*Prompt a:*
Put the rows into a numbered list, from the first line of the rows to the line with "The width and height of the screenshot is (1349, 611).", and skip any blank lines.

*Passage provided:*
..............................

NL Quote of the Night:

"I did what I had to do to save the bullpen. I'm used to throwing a lot."

-- New Pittsburgh reliever Jeff Karstens on his game-winning performance in a win he was scheduled to start in, before he was displaced by Wednesday's starter, who arrived in a trade last week.

Reds 4, Nationals 2
What's worse as a fan: Losing in the 12th inning after a spirited rally in the bottom of the ninth inning, or leaving before the bottom of the ninth rally because of an extended rain delay. Guess what? Now Nats fans get to choose! Or at least the 100 fans who stuck out the rain delay in the stands do. Consider it an homage to the team's final days in Montreal, when attendances were routinely in the hundreds, not thousands. If only the loss hadn't obscured another impressive start for Shairon Martis, it might be more comical and less painful.

Pirates 3, Braves 2
Finally, Pittsburgh won a tight game, and they did it behind a deposed starter, who bailed out the man who has been pegged to replace him. Jeff Karstens came on in relief of Charlie Morton -- picked up in the Nate McLouth trade -- and allowed only a single run to lift Pittsburgh to a win after a series of dishearteningly close losses. As for McLouth, he had a 1 for 4 night against his former team, not groundbreaking, but a sign that his transition into Atlanta's leadoff spot is still moving along.

..............................

*Supplied information:*

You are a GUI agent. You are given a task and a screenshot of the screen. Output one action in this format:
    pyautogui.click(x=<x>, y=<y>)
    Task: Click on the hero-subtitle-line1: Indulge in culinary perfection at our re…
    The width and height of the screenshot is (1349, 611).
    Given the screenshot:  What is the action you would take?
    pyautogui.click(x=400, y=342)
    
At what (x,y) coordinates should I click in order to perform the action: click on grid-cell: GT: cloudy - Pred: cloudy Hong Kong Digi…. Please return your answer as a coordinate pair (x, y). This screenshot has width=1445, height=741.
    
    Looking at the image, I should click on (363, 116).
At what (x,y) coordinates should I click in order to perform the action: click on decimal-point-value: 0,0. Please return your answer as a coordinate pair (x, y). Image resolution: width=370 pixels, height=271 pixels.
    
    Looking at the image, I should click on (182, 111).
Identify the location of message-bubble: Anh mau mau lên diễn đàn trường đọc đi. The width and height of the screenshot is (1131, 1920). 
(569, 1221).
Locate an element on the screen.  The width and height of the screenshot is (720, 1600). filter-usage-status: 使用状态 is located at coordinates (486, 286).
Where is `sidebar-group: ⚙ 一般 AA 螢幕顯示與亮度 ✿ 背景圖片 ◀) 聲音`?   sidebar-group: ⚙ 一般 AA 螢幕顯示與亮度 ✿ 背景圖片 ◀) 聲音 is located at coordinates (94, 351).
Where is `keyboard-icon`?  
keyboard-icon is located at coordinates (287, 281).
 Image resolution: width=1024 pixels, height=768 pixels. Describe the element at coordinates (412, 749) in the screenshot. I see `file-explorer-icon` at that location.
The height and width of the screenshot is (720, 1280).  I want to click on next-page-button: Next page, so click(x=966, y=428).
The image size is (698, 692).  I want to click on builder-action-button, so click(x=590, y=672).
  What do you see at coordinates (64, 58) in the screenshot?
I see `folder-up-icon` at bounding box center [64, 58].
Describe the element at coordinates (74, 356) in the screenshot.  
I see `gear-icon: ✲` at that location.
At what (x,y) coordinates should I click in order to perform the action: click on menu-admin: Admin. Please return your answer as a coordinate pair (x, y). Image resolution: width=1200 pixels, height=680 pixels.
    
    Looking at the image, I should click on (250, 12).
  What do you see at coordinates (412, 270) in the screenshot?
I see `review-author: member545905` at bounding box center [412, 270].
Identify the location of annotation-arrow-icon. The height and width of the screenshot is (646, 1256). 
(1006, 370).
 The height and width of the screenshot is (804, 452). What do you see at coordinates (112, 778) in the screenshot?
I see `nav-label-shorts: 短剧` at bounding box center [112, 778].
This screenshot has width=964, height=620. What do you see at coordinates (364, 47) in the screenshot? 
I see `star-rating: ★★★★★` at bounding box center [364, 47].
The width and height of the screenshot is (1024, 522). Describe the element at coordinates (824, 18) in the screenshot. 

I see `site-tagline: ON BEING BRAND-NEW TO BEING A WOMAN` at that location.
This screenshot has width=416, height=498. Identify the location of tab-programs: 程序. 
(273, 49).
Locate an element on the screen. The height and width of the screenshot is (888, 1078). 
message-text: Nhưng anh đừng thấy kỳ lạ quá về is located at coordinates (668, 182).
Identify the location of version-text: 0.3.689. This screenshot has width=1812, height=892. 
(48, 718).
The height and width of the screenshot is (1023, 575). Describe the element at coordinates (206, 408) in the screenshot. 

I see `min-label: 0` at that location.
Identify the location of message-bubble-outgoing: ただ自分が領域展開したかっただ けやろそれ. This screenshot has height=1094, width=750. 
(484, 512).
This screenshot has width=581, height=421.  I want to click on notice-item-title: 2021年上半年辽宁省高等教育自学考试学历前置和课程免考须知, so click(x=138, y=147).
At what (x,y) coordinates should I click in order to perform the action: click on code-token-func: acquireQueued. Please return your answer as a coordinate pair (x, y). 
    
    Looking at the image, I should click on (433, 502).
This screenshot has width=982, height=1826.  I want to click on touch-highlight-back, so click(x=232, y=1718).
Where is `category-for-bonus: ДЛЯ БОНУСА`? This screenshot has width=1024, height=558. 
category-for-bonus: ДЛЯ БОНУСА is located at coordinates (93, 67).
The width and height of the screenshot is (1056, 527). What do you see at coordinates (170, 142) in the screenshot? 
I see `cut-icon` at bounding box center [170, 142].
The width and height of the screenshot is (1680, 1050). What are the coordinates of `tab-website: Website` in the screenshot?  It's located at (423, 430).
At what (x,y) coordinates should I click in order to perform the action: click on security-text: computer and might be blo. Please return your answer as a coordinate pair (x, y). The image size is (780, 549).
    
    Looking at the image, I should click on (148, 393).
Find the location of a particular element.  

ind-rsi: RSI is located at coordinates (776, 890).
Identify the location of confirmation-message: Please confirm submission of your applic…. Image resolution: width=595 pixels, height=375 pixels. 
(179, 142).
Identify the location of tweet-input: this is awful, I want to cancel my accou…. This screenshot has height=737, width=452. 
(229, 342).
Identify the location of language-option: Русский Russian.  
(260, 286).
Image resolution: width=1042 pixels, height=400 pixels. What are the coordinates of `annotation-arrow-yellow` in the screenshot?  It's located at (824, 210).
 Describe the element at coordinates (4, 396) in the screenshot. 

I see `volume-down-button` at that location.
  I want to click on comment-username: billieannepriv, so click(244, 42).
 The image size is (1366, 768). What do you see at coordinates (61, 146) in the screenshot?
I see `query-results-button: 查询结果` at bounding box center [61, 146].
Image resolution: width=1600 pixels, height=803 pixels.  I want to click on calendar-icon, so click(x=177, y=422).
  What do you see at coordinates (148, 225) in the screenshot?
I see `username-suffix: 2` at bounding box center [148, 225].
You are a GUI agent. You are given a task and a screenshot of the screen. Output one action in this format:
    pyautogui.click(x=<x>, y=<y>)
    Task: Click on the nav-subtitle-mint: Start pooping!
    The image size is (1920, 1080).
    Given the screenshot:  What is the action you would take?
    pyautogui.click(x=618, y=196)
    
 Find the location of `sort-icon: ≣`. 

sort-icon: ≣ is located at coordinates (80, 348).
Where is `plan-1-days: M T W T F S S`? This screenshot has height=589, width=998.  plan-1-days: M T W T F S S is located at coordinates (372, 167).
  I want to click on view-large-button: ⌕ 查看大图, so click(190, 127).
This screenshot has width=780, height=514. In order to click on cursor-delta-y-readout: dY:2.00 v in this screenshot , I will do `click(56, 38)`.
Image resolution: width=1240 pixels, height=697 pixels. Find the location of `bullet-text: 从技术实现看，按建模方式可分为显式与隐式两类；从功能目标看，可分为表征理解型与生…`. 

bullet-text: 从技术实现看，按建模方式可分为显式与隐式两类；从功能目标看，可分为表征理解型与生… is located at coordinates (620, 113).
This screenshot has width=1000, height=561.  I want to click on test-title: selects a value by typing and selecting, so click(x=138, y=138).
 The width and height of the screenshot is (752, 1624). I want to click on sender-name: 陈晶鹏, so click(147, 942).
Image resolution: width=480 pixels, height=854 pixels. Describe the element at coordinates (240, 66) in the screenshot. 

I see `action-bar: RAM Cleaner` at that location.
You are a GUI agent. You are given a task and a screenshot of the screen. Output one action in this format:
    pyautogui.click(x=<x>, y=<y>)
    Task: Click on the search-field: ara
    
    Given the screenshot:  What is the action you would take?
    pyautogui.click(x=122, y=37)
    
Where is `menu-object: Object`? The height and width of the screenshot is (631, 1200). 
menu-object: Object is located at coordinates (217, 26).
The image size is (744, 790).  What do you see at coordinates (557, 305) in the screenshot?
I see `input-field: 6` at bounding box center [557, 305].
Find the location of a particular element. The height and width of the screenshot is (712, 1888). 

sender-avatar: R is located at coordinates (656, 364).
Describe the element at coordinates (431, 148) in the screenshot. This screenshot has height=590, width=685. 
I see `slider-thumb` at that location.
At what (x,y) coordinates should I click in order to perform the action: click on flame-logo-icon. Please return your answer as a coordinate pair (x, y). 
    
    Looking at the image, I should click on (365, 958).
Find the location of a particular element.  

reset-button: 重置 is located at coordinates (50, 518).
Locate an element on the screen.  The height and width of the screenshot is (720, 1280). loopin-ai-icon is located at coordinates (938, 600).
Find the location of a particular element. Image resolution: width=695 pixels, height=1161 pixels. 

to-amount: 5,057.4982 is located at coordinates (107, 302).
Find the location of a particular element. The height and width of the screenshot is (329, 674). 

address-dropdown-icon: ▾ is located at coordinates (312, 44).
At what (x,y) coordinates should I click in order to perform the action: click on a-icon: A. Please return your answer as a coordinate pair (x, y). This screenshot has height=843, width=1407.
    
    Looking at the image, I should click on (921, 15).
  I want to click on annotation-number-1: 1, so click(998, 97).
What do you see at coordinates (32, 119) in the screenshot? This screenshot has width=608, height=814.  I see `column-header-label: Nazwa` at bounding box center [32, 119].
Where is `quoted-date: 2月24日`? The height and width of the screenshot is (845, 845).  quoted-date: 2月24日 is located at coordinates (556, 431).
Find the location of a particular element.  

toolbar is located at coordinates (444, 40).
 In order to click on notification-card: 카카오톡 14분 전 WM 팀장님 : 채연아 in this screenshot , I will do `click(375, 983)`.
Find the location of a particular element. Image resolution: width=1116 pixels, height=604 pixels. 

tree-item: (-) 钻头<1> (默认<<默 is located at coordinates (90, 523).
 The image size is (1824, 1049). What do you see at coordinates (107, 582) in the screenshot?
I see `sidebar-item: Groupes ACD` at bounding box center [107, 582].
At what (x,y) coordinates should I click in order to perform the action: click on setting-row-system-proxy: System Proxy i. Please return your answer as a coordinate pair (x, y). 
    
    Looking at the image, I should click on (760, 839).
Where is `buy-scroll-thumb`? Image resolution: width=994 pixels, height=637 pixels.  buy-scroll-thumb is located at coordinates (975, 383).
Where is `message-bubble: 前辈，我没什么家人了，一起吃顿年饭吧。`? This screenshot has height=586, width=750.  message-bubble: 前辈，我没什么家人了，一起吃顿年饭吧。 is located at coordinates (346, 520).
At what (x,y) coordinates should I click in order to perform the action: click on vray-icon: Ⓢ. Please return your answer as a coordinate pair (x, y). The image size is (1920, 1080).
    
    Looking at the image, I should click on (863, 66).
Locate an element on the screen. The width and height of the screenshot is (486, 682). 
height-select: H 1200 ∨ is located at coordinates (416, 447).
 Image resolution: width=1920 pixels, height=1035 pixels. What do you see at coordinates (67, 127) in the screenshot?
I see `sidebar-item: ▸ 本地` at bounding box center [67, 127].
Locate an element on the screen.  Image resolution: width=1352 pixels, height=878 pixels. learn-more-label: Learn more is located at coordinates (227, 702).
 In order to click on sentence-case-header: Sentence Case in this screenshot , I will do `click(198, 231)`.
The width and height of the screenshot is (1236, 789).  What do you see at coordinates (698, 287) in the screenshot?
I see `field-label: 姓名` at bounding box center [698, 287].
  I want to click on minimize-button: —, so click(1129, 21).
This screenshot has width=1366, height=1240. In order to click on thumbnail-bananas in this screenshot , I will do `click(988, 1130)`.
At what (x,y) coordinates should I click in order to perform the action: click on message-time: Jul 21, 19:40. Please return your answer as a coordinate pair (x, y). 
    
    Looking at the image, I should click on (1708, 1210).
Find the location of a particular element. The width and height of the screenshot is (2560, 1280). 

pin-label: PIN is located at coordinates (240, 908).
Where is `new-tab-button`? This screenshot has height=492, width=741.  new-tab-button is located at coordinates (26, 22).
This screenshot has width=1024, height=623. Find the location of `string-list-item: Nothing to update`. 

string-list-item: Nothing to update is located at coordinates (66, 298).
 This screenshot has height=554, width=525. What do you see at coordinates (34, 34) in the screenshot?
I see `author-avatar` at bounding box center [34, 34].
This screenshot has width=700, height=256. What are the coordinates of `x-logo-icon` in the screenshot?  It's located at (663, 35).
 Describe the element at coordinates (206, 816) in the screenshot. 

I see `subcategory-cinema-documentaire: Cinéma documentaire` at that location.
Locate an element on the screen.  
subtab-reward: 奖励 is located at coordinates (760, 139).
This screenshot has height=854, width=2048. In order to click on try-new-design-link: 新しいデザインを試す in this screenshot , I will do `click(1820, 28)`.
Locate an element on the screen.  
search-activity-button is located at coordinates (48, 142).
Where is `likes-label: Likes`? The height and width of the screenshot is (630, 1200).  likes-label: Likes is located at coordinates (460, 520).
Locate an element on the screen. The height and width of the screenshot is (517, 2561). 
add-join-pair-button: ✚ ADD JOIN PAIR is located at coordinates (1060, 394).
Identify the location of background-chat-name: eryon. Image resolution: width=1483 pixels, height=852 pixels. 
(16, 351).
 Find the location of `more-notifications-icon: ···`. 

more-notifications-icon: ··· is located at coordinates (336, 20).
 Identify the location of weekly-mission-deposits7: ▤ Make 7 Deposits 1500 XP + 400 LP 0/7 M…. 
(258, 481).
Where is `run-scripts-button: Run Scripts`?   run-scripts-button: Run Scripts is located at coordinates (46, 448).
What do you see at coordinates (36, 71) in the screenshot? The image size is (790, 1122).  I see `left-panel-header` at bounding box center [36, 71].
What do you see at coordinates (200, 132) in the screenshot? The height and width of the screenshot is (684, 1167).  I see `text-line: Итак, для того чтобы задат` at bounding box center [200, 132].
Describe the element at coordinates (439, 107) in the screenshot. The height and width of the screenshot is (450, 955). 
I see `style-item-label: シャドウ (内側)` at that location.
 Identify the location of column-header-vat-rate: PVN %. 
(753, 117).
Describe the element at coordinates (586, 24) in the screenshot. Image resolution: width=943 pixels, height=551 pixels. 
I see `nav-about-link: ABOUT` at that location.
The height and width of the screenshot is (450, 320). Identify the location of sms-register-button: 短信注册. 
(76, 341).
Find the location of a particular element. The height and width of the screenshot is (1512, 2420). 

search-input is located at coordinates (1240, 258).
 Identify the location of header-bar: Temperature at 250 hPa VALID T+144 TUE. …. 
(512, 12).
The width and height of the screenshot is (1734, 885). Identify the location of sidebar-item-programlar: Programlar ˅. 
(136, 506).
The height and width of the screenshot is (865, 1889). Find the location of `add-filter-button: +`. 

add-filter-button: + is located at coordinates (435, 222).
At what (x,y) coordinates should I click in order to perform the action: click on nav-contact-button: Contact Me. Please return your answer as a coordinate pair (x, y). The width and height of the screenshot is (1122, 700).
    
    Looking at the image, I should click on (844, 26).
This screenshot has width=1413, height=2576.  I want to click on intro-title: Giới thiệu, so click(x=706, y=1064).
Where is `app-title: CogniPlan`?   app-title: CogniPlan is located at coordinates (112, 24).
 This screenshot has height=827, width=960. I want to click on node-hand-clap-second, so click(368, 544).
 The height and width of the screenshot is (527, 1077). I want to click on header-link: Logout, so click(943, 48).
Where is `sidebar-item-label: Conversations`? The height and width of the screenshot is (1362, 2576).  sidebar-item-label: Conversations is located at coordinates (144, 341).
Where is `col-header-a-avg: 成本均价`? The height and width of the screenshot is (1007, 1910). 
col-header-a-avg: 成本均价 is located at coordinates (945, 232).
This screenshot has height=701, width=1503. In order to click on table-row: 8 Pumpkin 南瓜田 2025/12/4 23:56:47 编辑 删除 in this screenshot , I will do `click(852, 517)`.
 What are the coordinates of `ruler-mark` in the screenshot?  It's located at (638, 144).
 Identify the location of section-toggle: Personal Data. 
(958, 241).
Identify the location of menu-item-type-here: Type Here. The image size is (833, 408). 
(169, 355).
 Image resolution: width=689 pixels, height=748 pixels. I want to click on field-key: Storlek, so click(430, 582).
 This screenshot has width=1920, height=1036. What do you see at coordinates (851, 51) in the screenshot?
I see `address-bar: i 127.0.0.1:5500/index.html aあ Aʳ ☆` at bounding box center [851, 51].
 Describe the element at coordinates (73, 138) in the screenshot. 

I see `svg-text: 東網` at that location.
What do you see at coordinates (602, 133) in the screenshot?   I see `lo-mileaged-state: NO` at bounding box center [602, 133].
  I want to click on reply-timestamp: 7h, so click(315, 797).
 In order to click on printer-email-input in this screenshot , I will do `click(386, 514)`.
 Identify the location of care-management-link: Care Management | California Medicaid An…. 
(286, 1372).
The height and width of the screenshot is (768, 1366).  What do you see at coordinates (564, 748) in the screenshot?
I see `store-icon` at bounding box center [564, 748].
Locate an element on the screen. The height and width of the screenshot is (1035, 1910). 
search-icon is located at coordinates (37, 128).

..............................

*Prompt b:*
In the baseball game recap, copy the words from "NL Quote of" to "and less painful." word for word.

*Exercise output a:*
1. You are a GUI agent. You are given a task and a screenshot of the screen. Output one action in this format:
2.     pyautogui.click(x=<x>, y=<y>)
3.     Task: Click on the hero-subtitle-line1: Indulge in culinary perfection at our re…
4.     The width and height of the screenshot is (1349, 611).

*Exercise output b:*
NL Quote of the Night:

"I did what I had to do to save the bullpen. I'm used to throwing a lot."

-- New Pittsburgh reliever Jeff Karstens on his game-winning performance in a win he was scheduled to start in, before he was displaced by Wednesday's starter, who arrived in a trade last week.

Reds 4, Nationals 2
What's worse as a fan: Losing in the 12th inning after a spirited rally in the bottom of the ninth inning, or leaving before the bottom of the ninth rally because of an extended rain delay. Guess what? Now Nats fans get to choose! Or at least the 100 fans who stuck out the rain delay in the stands do. Consider it an homage to the team's final days in Montreal, when attendances were routinely in the hundreds, not thousands. If only the loss hadn't obscured another impressive start for Shairon Martis, it might be more comical and less painful.